While A.I. excels at solving complex logical problems, it falls short when understanding social dynamics. A new study by researchers at Johns Hopkins University reveals that A.I. systems still struggle with reading the nuances of human behavior, a skill crucial for real-world applications like robotics and self-driving cars.

To test A.I.’s ability to navigate human environments, researchers designed an experiment in which both humans and A.I. models watched short, three-second videos of groups of people interacting at varying levels of intensity. Each participant—human or machine—was asked to rate how intense the interactions appeared, according to findings presented last week at the International Conference on Learning Representations.

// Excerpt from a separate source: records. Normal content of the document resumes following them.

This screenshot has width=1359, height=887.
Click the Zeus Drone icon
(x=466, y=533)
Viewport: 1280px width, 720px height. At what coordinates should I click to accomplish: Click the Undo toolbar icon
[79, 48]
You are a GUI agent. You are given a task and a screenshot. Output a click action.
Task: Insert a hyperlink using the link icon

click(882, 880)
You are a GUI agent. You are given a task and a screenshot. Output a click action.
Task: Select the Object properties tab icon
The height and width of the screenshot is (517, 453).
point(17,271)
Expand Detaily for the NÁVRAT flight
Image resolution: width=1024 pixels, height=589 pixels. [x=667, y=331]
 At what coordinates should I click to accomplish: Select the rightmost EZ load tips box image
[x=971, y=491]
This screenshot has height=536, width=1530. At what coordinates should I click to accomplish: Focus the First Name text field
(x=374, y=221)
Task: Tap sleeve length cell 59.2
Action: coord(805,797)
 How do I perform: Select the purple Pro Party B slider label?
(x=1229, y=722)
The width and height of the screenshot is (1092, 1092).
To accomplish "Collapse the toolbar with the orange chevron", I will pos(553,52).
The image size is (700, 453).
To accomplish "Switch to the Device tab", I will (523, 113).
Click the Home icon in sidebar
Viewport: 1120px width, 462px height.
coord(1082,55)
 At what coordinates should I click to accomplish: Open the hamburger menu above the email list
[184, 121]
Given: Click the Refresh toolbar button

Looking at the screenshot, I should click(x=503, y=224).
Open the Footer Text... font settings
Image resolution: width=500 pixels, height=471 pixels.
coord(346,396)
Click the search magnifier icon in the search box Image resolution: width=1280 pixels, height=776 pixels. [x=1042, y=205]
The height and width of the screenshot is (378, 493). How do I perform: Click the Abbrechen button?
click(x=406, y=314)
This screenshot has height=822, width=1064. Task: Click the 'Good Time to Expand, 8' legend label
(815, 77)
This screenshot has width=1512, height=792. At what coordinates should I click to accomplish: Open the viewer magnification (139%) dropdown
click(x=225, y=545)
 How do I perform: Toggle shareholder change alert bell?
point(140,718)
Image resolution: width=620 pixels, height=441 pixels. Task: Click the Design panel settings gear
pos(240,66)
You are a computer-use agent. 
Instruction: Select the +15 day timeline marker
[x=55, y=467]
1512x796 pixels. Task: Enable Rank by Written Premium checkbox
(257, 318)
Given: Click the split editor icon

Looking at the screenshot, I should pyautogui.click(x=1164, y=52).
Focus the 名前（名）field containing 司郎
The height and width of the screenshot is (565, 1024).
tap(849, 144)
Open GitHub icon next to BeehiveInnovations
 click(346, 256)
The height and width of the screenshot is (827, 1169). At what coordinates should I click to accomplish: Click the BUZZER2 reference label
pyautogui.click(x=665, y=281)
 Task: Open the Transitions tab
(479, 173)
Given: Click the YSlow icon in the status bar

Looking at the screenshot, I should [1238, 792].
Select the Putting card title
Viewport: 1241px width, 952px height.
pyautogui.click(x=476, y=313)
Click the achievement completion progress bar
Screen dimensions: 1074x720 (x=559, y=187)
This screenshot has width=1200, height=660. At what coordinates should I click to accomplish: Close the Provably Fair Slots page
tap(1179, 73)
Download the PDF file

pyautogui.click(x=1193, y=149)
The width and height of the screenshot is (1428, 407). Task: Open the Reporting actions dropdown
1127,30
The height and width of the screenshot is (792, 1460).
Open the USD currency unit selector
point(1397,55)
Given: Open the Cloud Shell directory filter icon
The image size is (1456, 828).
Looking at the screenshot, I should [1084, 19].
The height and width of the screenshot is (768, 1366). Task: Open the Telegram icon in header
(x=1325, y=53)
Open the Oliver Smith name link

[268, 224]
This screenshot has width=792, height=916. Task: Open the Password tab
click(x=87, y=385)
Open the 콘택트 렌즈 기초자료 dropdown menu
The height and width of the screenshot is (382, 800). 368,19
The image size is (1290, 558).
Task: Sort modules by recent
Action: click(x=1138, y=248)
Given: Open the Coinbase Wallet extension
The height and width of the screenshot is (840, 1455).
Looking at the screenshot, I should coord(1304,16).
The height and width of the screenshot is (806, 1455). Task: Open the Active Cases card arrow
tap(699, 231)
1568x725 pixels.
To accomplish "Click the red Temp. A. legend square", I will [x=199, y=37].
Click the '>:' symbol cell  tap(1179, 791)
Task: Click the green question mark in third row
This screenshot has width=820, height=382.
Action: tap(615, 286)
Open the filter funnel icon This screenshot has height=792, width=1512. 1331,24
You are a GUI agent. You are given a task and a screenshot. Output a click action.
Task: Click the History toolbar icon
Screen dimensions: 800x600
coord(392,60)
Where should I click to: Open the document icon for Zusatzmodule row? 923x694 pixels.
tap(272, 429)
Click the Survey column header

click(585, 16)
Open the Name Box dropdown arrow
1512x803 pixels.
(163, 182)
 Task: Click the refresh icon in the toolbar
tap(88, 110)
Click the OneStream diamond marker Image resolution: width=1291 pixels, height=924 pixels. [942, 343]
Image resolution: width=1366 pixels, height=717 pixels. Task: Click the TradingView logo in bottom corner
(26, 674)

When it comes to technologies like autonomous vehicles, the stakes are high, because human drivers make decisions based on not just traffic signals, but also predicting how other drivers will behave. “The A.I. needs to be able to predict what nearby people are up to,” said study co-author Leyla Isik, a cognitive science professor at Johns Hopkins. “It’s vital for the A.I. running a vehicle to be able to recognize whether people are just hanging out, interacting with one another or preparing to walk across the street.”

The experiment revealed a stark difference between human and machine performance. Among the 150 human participants, evaluations of the videos were remarkably consistent. In contrast, the 380 A.I. models’ assessments were scattered and inconsistent, regardless of their sophistication.

Dan Malinsky, a professor of biostatistics at Columbia University, said the study highlights key limitations of current A.I. technology, particularly “when it comes to predicting and understanding how dynamic systems change over time,” he told Observer.

Understanding the thinking and emotions of an interaction involving multiple people can be challenging even for humans, said Konrad Kording, a bioengineering and neuroscience professor at the University of Pennsylvania. “There are many things, like chess, that A.I. is better at and many things we might be better at. There are lots of things I would never trust an A.I. to do and some I wouldn’t trust myself to do,” Kording told Observer.

Researchers believe the problem may be rooted in the infrastructure of A.I. systems. A.I. neural networks are modeled after the part of the human brain that processes static images, which is different from the area of the brain that processes dynamic social scenes.

“There’s a lot of nuances, but the big takeaway is none of the A.I. models can match human brain and behavior responses to scenes across the board, like they do for static scenes,” Isik said. “I think there’s something fundamental about the way humans are processing scenes that these models are missing.”

“It’s not enough to just see an image and recognize objects and faces. That was the first step, which took us a long way in A.I. But real life isn’t static. We need A.I. to understand the story that is unfolding in a scene. Understanding the relationships, context, and dynamics of social interactions is the next step, and this research suggests there might be a blind spot in A.I. model development,” said Kathy Garcia, a co-author of the study.